▸ TASK INSTRUCTIONS
Omit the images, then print each record below exactly as it reads.

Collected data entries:
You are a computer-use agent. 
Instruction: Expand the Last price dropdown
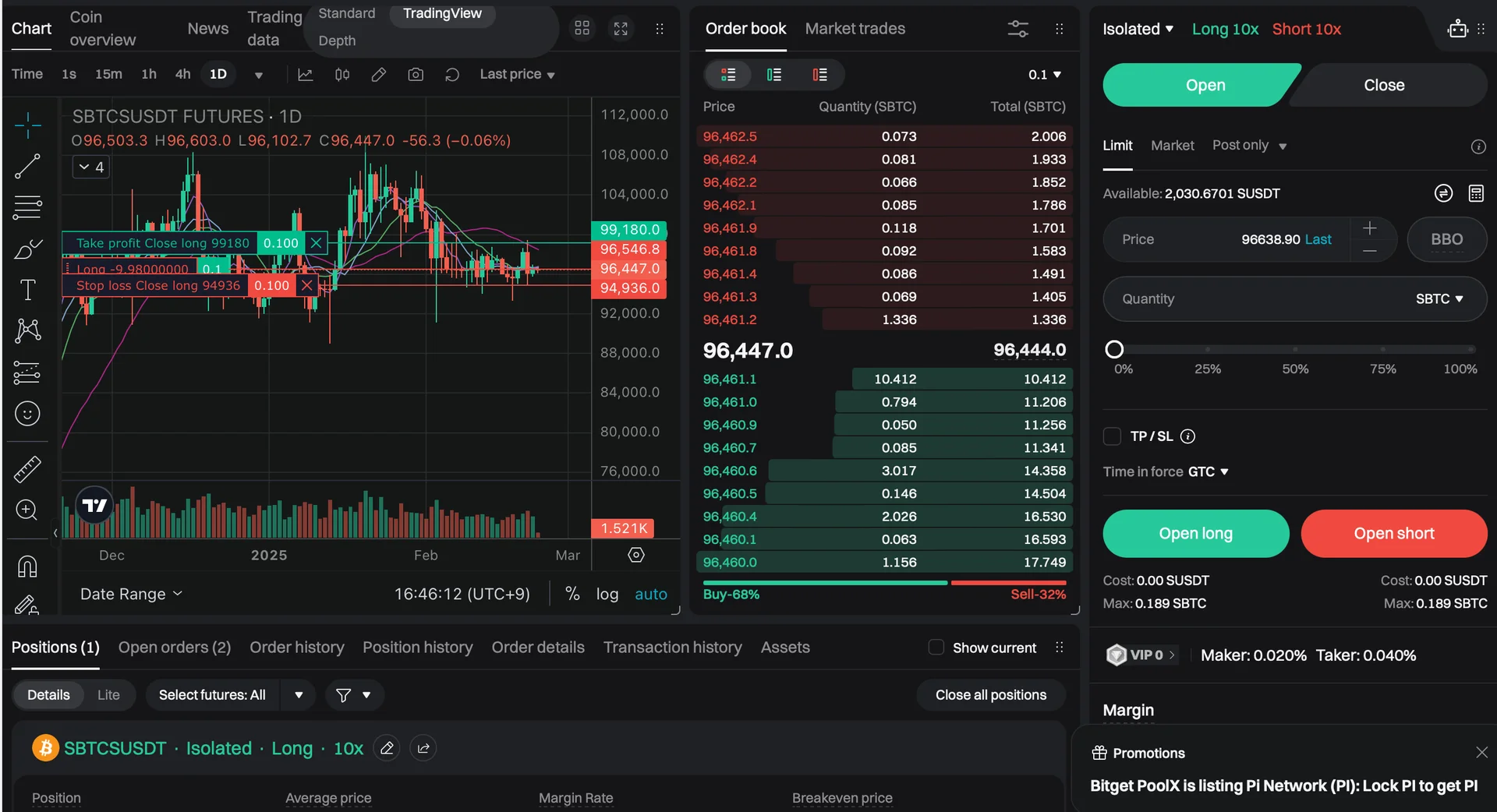coord(517,74)

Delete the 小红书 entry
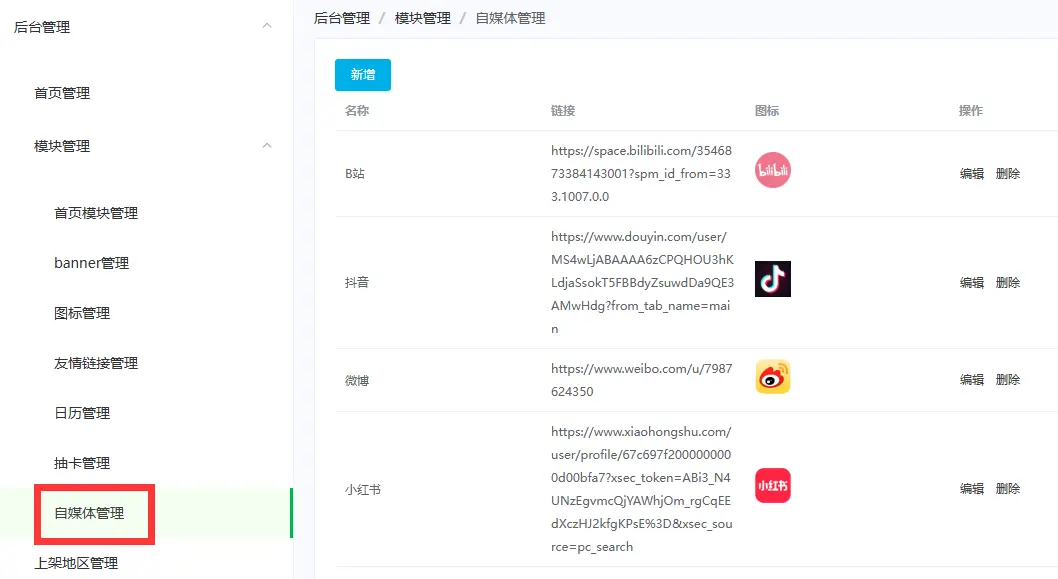pyautogui.click(x=1007, y=488)
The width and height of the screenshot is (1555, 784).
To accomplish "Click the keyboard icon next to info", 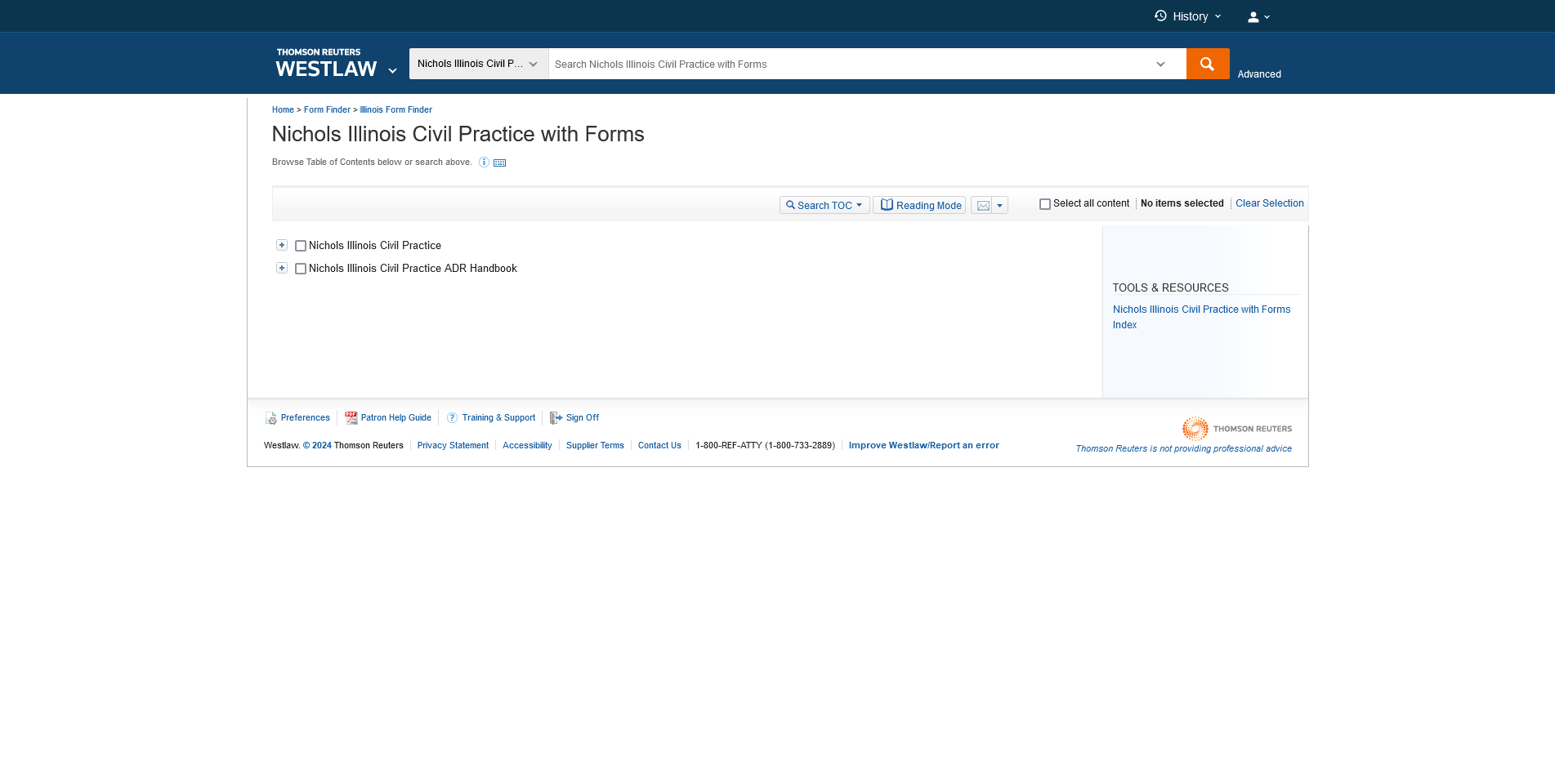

▸ RESPONSE AREA
You are a computer-use agent. 
Instruction: Expand the Last price dropdown
coord(517,74)

Delete the 小红书 entry
pyautogui.click(x=1007, y=488)
The width and height of the screenshot is (1555, 784).
To accomplish "Click the keyboard icon next to info", 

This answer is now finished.